Degooglisons InternetCa y est la phase de teasing est terminée, Framasoft a enfin dévoilé son plan triennal pour (tenter de) faire tomber Google et consorts. C’est donc le cloud de cette nouvelle campagne. J’oserais dire que cela n’a rien de surprenant au vu des outils mis en ligne depuis de nombreux mois. Il nous manquait juste le comment et surtout l’impulsion.

Ce comment passe par un site dédié qui regroupe toutes les informations et la liste des services que proposera Framasoft dans les trois années qui viennent. Inutile de dire que la liste est longue. Toujours dans le comment se pose la question des moyens. Visiblement Framasoft compte sur nos dons et nos bras pour arriver à ses fins. L’embauche de permanents supplémentaire est également à l’ordre du jour avec un objectif de onze permanents pour 2017. Effectivement il faudra du monde pour administrer et faire fonctionner tous les services.

Il est positif de voir enfin le navire Framasoft indiquer une direction. Ces dernières années le bateau amiral francophone du libre avait bourlingué de port en port sans que l’on sache trop où il allait, refaisant les peintures par ci ou par là, mais sans impulser d’élan fédérateur. Il semble que cette période soit révolue.

J’ai beaucoup aimé le village libriste en village gaulois, l’image est bien trouvée. Toujours à se taper dessus, mais au fond ils s’aiment bien (ou pas). Sauf qu’historiquement les Gaulois sont restés sous domination romaine cinq siècles avant que les barbares de l’est (les Francs entre autres) ne viennent les chasser. L’image est moins glorieuse si on oublie le sympathique personnage de Goscinny et Uderzo. Espérons que nous n’aurons pas à subir cinq siècles de Google. Cependant l’idée est bonne et espérons que les jeunes générations (et les moins jeunes) y adhéront.

Le libre suiveur

Ce qui est dommage et Framasoft n’y peut rien dans l’absolu puisque personne ne s’y est attelé avant eux, car le cloud c’est mal, c’est que finalement ce projet ne vise qu’à refaire ce qui existe déjà. Du nectar pour les détracteurs du libre qui ne cessent de lui reprocher de n’être qu’un suiveur. Le libre non marchand et à destination du grand public est-il faute de moyen voué à suivre ou ne pourrait-il parfois être précurseur ? Le système monétaire est centralisé ne l’oublions pas, donc la monnaie va toujours aux mêmes poches en passant de moins en moins par les nôtres. Mais ce n’est pas une excuse pour ne par chercher l’innovation d’usage.
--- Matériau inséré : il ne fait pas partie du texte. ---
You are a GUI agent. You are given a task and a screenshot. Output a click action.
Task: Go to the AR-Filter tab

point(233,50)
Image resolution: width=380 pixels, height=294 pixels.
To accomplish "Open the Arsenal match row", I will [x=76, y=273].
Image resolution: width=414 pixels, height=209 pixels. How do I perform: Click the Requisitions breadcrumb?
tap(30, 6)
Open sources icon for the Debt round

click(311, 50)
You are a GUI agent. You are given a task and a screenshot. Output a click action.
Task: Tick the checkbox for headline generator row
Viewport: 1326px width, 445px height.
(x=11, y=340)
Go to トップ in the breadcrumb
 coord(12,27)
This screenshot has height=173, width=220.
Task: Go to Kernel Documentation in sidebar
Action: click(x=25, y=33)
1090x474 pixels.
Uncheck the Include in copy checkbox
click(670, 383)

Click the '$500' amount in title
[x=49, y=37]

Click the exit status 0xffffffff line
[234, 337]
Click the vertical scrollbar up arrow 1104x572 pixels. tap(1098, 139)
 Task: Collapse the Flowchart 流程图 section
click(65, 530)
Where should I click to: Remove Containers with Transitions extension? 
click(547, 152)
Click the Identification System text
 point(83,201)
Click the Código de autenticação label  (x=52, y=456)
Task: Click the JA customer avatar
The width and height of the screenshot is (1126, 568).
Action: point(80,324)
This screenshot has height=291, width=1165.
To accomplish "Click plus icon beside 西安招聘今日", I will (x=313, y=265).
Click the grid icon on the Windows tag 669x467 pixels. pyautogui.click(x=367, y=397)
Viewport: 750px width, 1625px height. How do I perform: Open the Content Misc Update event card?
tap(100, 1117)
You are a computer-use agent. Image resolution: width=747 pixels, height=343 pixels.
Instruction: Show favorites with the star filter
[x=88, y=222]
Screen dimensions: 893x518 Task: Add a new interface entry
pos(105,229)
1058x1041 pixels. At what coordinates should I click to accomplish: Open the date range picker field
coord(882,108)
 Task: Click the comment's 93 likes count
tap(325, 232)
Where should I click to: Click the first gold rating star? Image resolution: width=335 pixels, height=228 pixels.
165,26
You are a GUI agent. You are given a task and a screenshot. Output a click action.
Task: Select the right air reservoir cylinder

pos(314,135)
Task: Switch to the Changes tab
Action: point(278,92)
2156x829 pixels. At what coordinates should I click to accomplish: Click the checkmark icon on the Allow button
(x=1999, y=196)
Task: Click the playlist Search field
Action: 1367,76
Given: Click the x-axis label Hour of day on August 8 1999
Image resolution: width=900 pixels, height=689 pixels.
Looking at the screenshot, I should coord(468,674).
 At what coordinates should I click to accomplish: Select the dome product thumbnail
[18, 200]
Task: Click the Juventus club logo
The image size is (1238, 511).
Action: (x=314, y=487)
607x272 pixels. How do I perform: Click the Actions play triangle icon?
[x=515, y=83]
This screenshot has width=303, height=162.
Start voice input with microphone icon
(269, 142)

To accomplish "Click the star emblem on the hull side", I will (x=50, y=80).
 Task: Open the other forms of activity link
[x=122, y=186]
Je continue de penser que le libre ne pourra s’imposer que s’il est capable d’introduire une rupture dans des usages qui puissent toucher un maximum de monde. Refaire les services propriétaires est certes un pas en avant qu’il faut faire et soutenir, mais cela ne changera probablement pas beaucoup l’équilibre des forces en présence.

Le libre a raté pas mal d’occasion et continue de les rater faute de les anticiper et de s’organiser en conséquence. Ce que propose Framasoft a juste 10 ans de retard. Mais me direz-vous c’est injuste, personne ne pensait alors que Google, Facebook et autres prendraient une telle place. Pourtant, les briques existaient déjà à l’époque. Pour preuve, ce sont des briques libres dont se sont servis et se servent toujours les méchants du web…

En tout état de cause, comme je le disais il faut soutenir cette initiative, car il faut bien tenter de remonter la pente bien savonneuse qui a été descendue. Une pente qui ne concerne d’ailleurs pas que les particuliers. Les entreprises se sont elles aussi laissées entraîner et continue de migrer leur informatique en masse vers des services fermés. Je me bas au quotidien contre cela, mais c’est un combat épuisant et difficile à mener parfois.

Degoogler, les entreprises aussi

Le problème reste entier, l’absence d’alternative « crédible ». L’autre jour nous échangions sur la liste du PlossRA autour d’un appel d’offres passé par la ville de Meyzieu. L’objectif est de quitter les Google Apps pour une solution toujours en mode hébergé, mais assurant une réelle protection de l’accès aux données. Les principales fonctionnalités attendues sont les suivantes :

Évidemment toutes les briques libres sont disponibles, il faut « juste » unifier l’annuaire utilisateur et proposer une navigation confortable entre les applications sans parler d’une interface à peu près unifiée entre les applications pour éviter de perturber les utilisateurs par des ergonomies trop différentes.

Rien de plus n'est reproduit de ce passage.